Pada tahun 2013, dari 110 juta orang yang aktif bekerja dan memiliki penghasilan diatas Penghasilan Tidak Kena Pajak (PTKP), tercatat yang memiliki NPWP atau terdaftar sebagai wajib pajak hanya berjumlah 20 juta-an atau hanya sekitar 20 persen saja. Dari 20 juta orang yang terdaftar dan memiliki NPWP tersebut, yang memasukkan SPT Tahunan hanya berjumlah sekitar 9 jutaan. Laporan SPT Tahunan adalah tolok ukur kepatuhan wajib pajak. Ini berarti, yang sadar akan kewajiban sebagai warga negara dan patuh pada kewajiban perpajakannya hanya berjumlah 8 % saja dari seluruh masyarakat Indonesia yang harusnya terdaftar sebagai wajib pajak. Sungguh ironis!
Pemberian Layanan Publik
Sudah banyak tokoh baik cendikia, pemerintahan, ilmuwan bahkan tokoh agamapun berbicara mengenai penting dan peranan pajak bagi pembangunan.
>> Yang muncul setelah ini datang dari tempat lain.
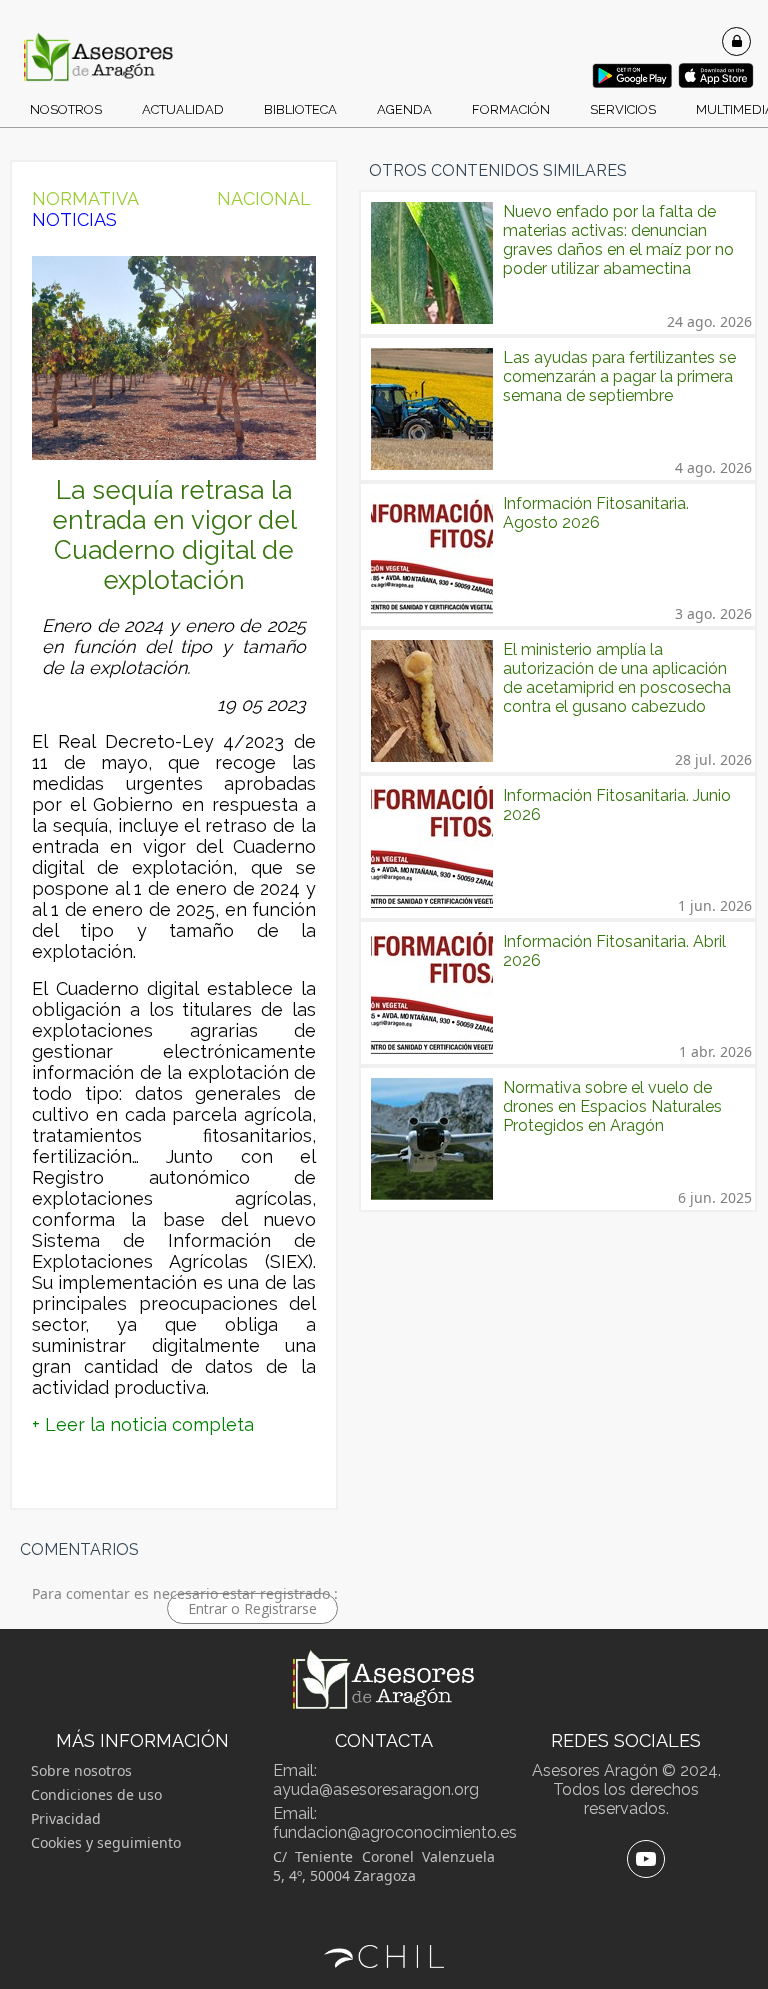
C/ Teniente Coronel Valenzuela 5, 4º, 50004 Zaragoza (384, 1866)
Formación (511, 109)
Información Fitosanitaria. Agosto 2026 (596, 513)
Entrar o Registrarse (252, 1608)
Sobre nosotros (81, 1770)
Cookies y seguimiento (106, 1842)
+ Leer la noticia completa (143, 1424)
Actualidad (183, 109)
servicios (623, 109)
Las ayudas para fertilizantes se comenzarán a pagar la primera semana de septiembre (619, 376)
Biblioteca (300, 109)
Sudah banyak pula penyuluhan dan sosialisasi perpajakan melalui berbagai media diselenggarakan. Bahkan yang terbaru, materi pajak akan dimasukkan dalam kurikulum agar bisa mengenal pajak secara lebih dini. Namun “kepatuhan” dan tingkat kesadaran masyarakat tidak beranjak dari tempatnya. Dimanakah letak kata sakti Pajak ‘bersifat memaksa dan dapat dipaksakan?’ Dengan ‘kekuatannya’, Direktorat Jenderal Pajak dapat mengukuhkan secara jabatan, memeriksa, menyegel, menyita, memblokir rekening dan sifat-sifat memaksa lainnya yang dimilki berdasarkan undang-undang, namun ‘memaksakan kepatuhan’ dan kesadaran wajib pajak seolah-olah masih kekurangan daya.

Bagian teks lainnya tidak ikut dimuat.